## Work instructions
Below are entries with pictures among them; reproduce exactly, and only, the lines from the one containing "Image resolution: width=790" down to the one containing "The width and height of the screenshot is (410, 234).", without the pictures.

## Data for this exercise

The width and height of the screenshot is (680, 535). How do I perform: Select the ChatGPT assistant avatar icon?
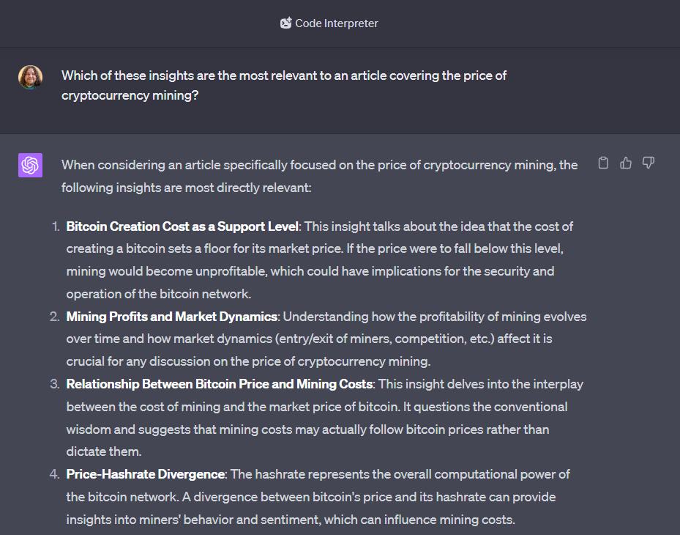pyautogui.click(x=30, y=165)
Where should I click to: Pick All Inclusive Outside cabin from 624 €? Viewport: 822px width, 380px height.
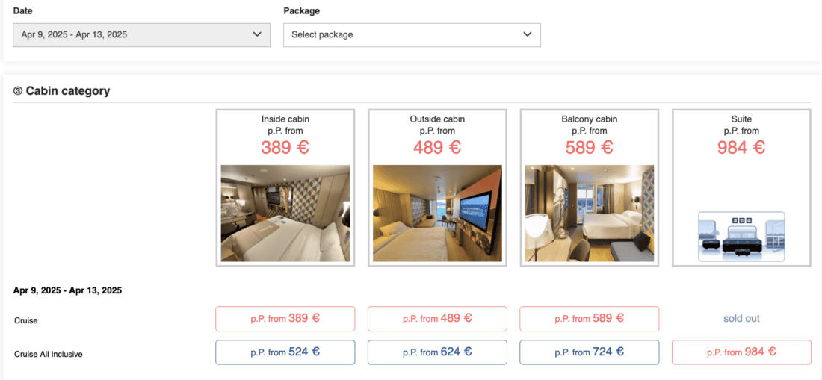437,352
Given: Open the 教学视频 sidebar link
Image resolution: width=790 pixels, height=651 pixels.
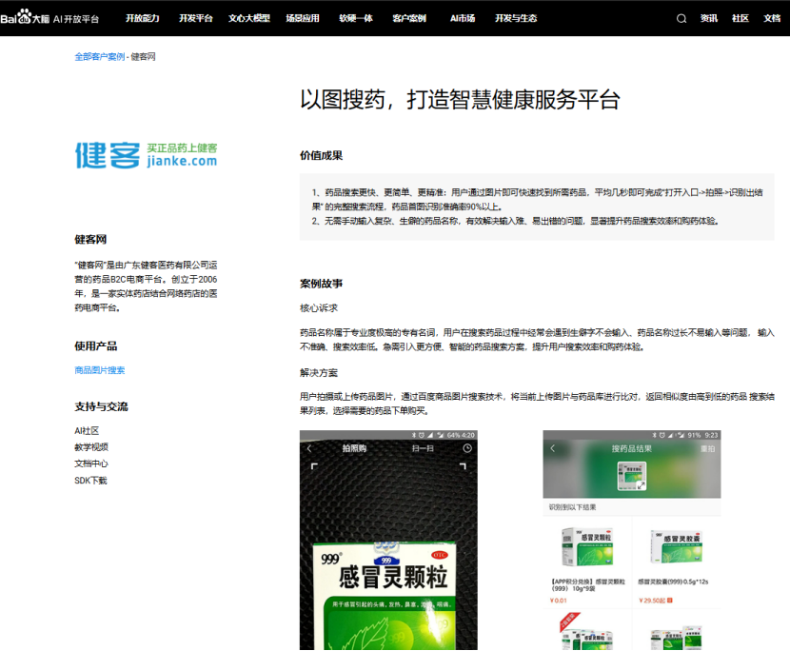Looking at the screenshot, I should tap(90, 445).
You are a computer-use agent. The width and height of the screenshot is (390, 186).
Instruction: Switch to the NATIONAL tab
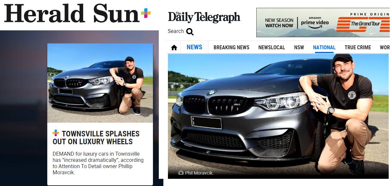coord(324,47)
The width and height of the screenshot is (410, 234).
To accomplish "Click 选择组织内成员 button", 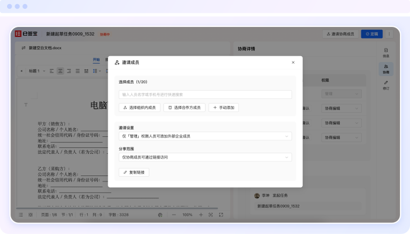I will (x=139, y=108).
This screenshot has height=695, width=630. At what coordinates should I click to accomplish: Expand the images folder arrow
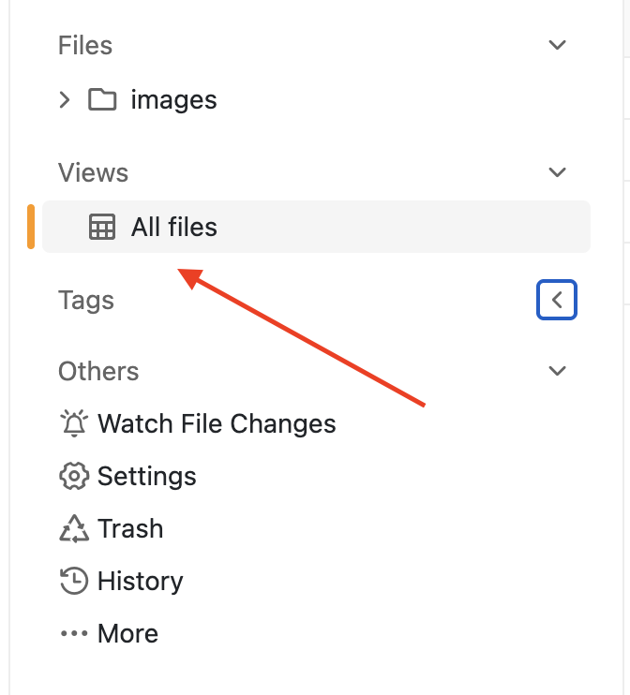[65, 99]
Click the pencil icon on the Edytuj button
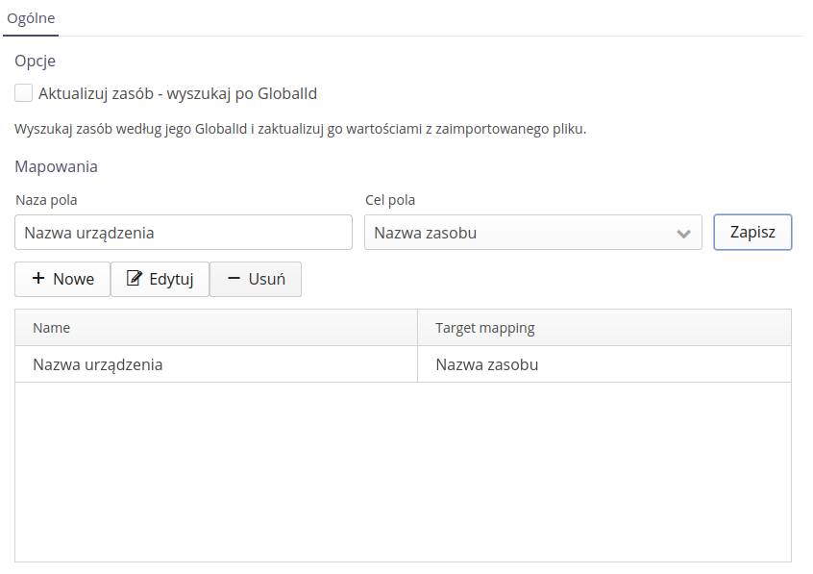Screen dimensions: 813x574 (135, 279)

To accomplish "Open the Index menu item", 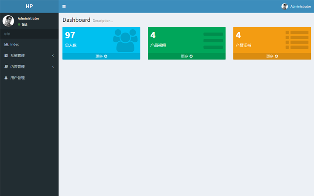I will pyautogui.click(x=15, y=44).
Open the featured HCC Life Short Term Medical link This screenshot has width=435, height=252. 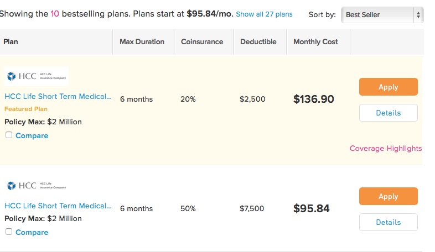pyautogui.click(x=58, y=96)
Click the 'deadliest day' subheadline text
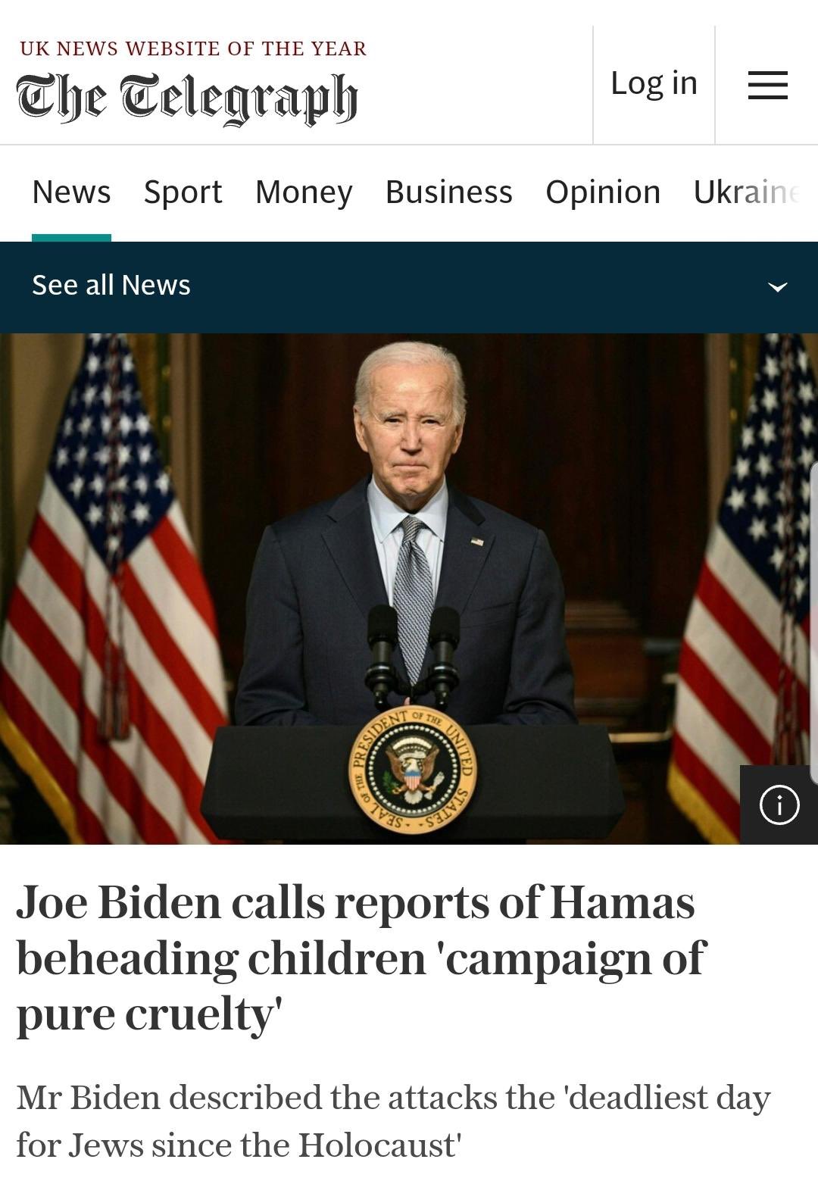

## Task response
Image resolution: width=790 pixels, height=651 pixels.
Looking at the screenshot, I should tap(90, 445).
You are a computer-use agent. The width and height of the screenshot is (390, 186).
Instruction: Switch to the NATIONAL tab
coord(324,47)
The width and height of the screenshot is (410, 234).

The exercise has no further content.